Four years after submitting his findings from the 2013 IPL corruption probe to the Supreme Court, the lead investigator, senior police officer BB Misra, has said he didn’t have enough time or sufficient mandate to follow a big “fixing” lead involving a 2011 World Cup-winning superstar. Published in this paper, Misra’s revelations — he also red-flagged a notorious player-agent nexus — came close on the heels of the final SC order in this long-running court case that saw an army of BCCI old hands getting banned or disqualified and Indian cricket acquiring a radically changed constitution. These revelations question cricket’s court-monitored clean-up. In diligently sweeping the far corners of India’s humongous cricket-scape — they took months arguing about the Northeastern states’ voting rights in BCCI — the courts seem to have overlooked the pile of dirt right around the sacred space: Those 22 yards.

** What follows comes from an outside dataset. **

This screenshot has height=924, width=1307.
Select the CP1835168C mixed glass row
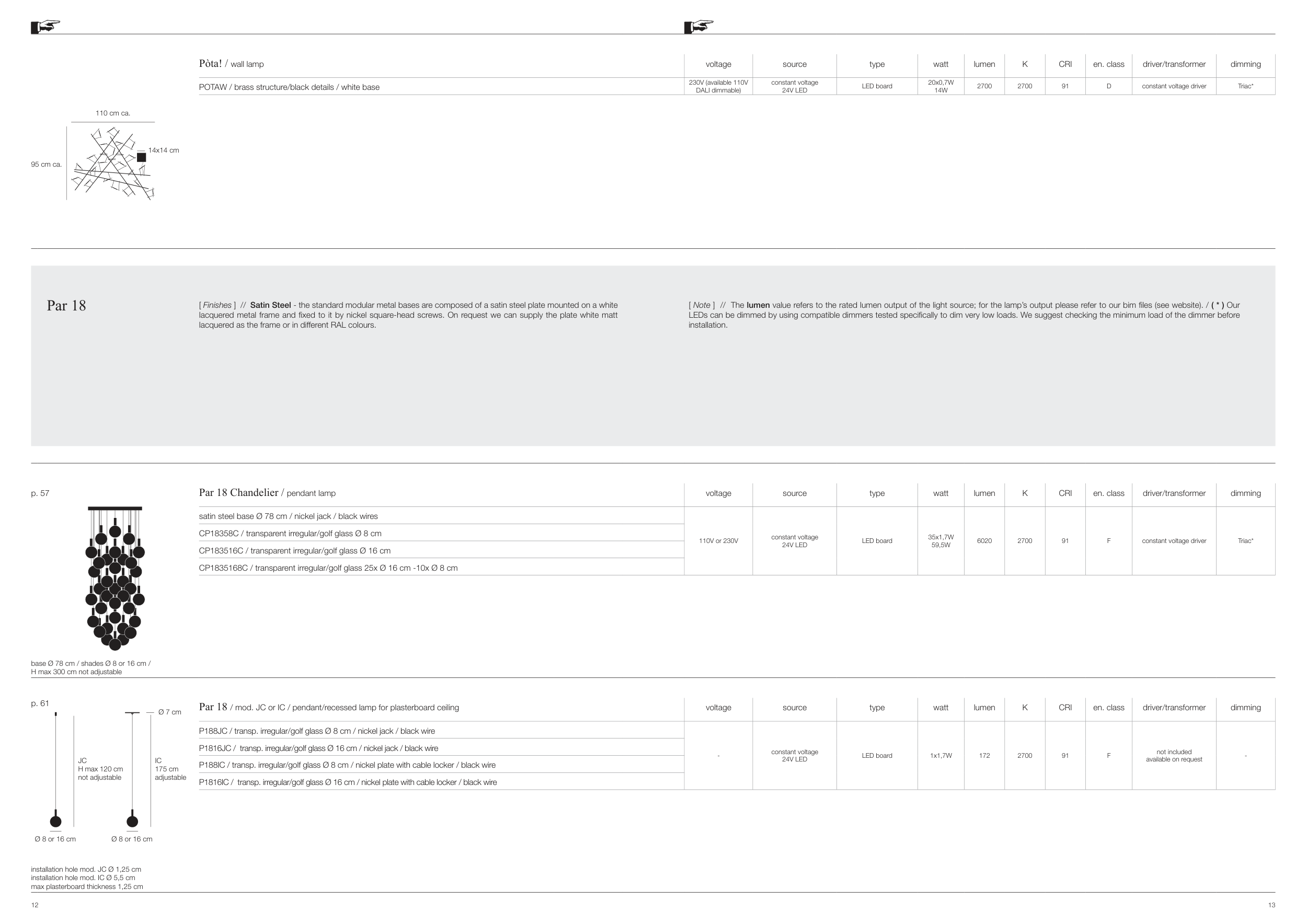[328, 568]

The cats might have been belled but an unseeing eye has been turned on the elephants in the room. By not pursuing the suspected wrong-doings of players with the same rigour as that with which they nailed board officials, the lordships may have slipped in adhering to the legal principle of equality before the law. IPL owners have been banned for speaking to bookies, but not players. A cricketer’s dalliance with a bookie — one of Misra’s main unfinished findings — isn’t a petty crime. It’s a grand theft, a global con, with more than a billion victims. But then cricketers are used to getting away. Judges, around the world, are tolerant towards cricketers. Justice MM Qayyum, who headed a similar match-fixing probe in Pakistan, allegedly went easy on Wasim Akram because of a self-confessed “soft corner” for the swing-bowling GOAT. Back home, Justice YV Chandrachud absolved every cricketer in the 1997 match-fixing scandal, only for the CBI to nail them later. Even in the present case, legal luminaries’ seeming awe of cricketers has jumped out from the pages of their reports. They have referred to them as “persons with impeccable character, integrity and honesty” — historian Ramchandra Guha, in his letter as he resigned from the SC-appointed Committee of Administrators, mentioned how the BCCI was partial towards cricketers with “superstar” status. The judiciary, too, has indulged them.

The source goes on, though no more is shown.